> _How to complete this task_
Line by line, the data below should be set down unchanged, with images excluded.

> _Given information_
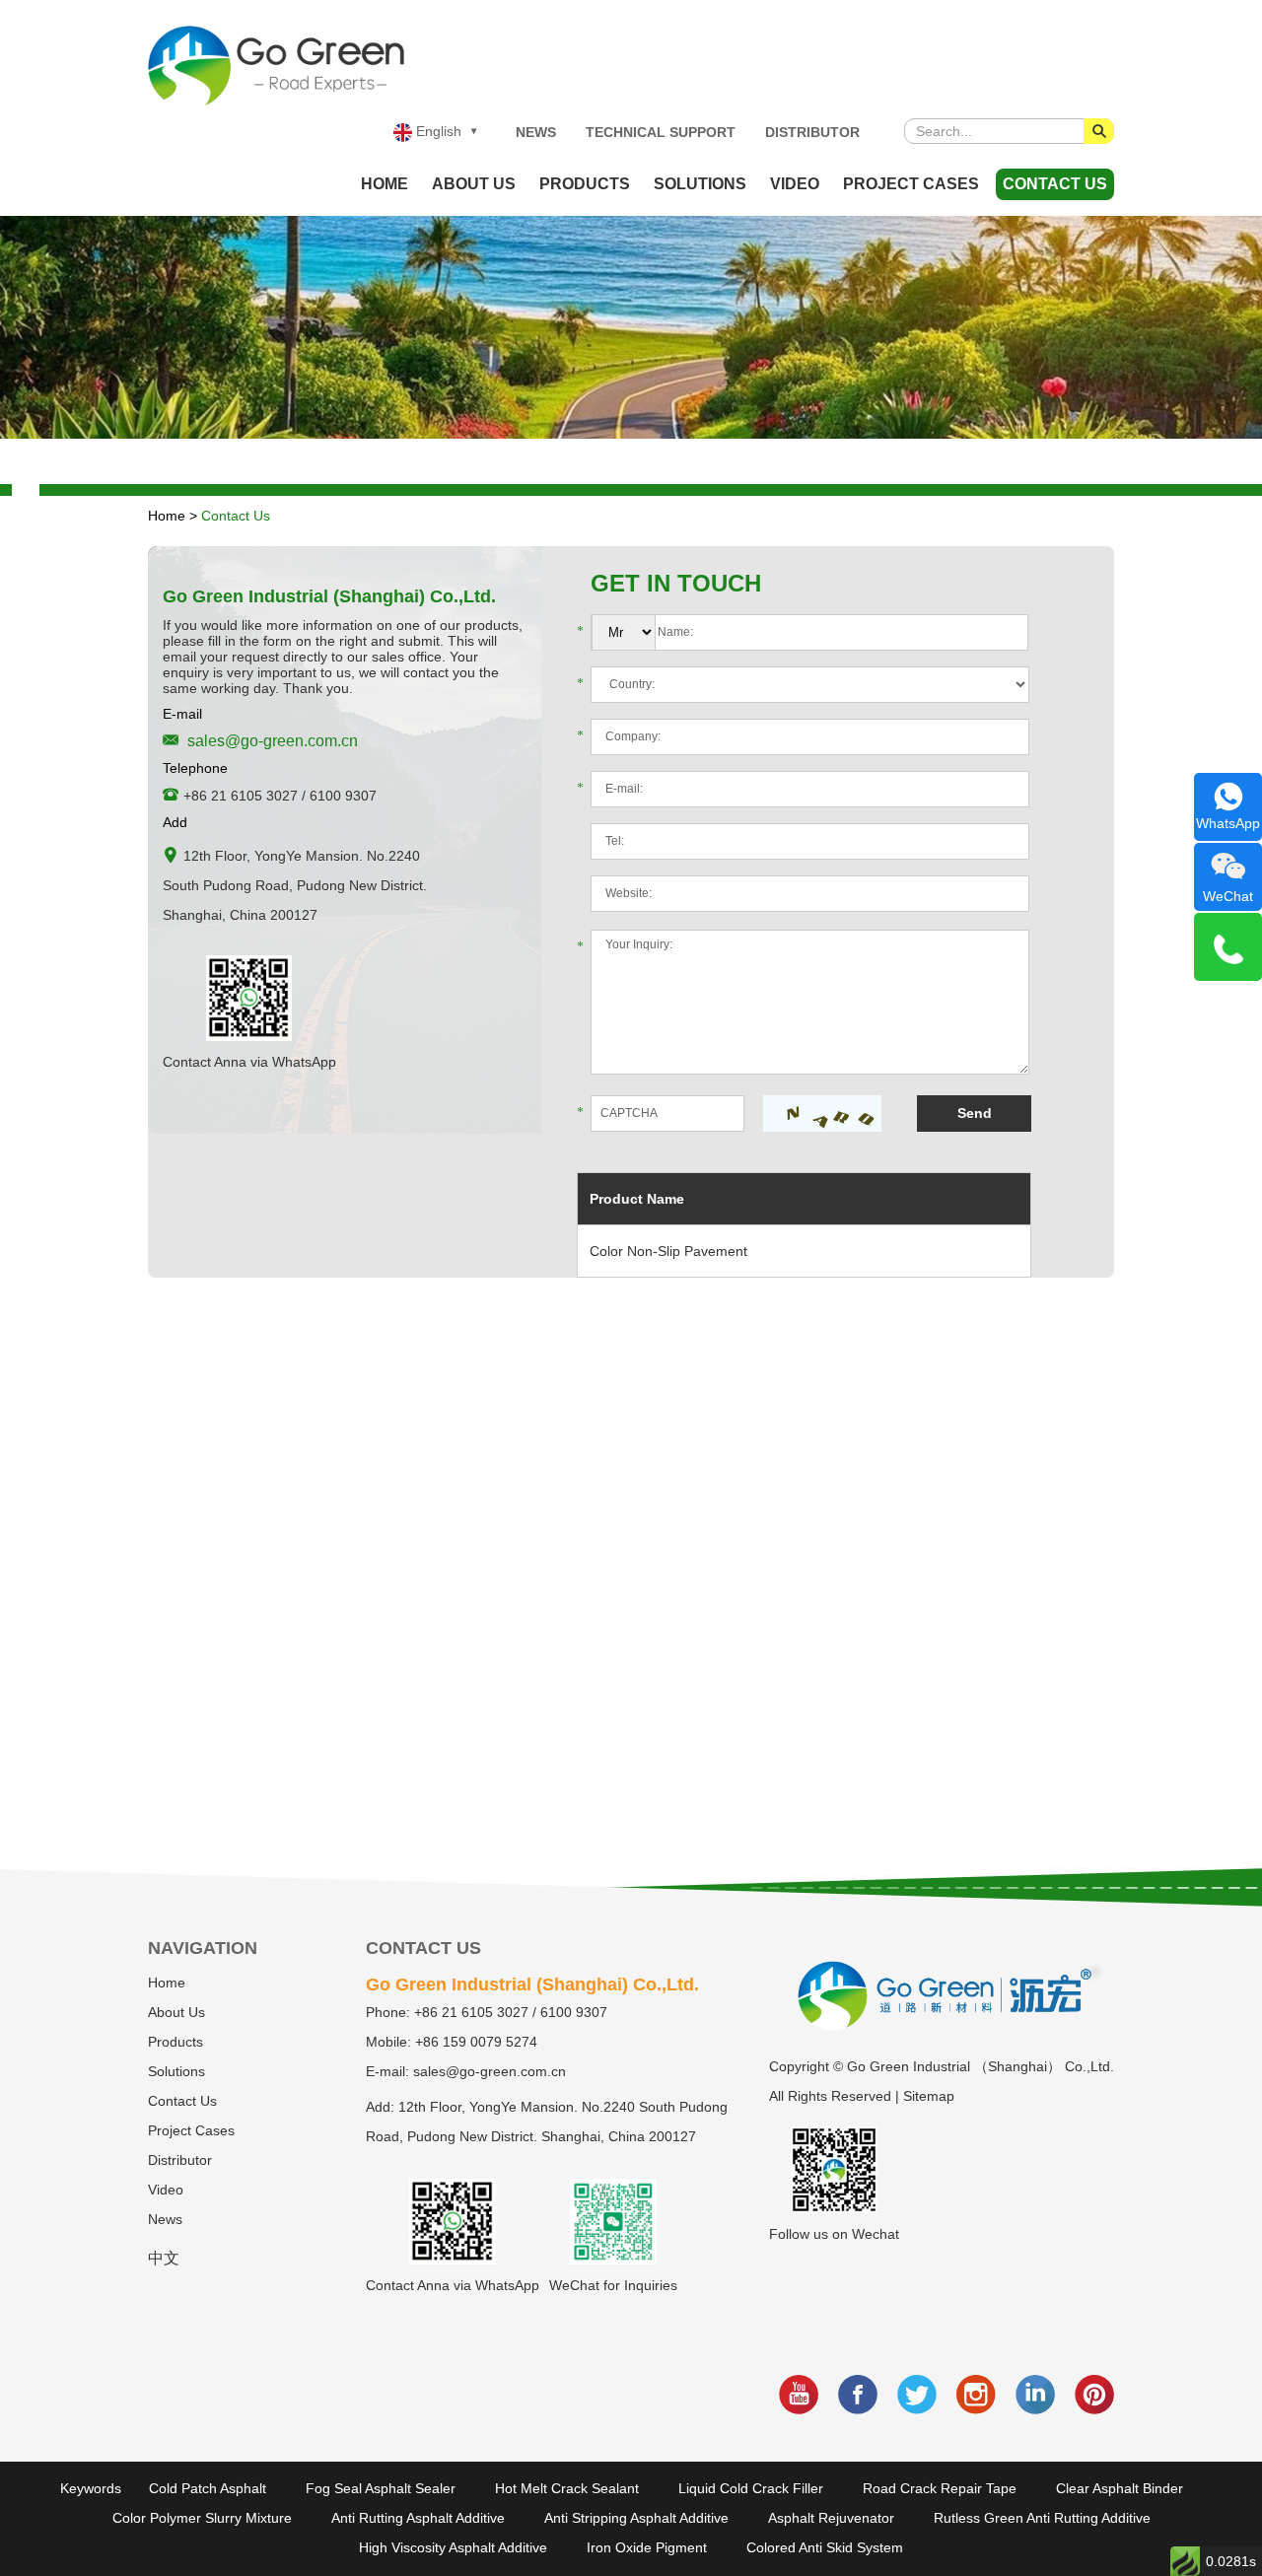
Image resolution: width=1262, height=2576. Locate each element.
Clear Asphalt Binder (1119, 2488)
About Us (474, 183)
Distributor (812, 132)
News (536, 132)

> _Result below_
Image resolution: width=1262, height=2576. Locate each element.
Clear Asphalt Binder (1119, 2488)
About Us (474, 183)
Distributor (812, 132)
News (536, 132)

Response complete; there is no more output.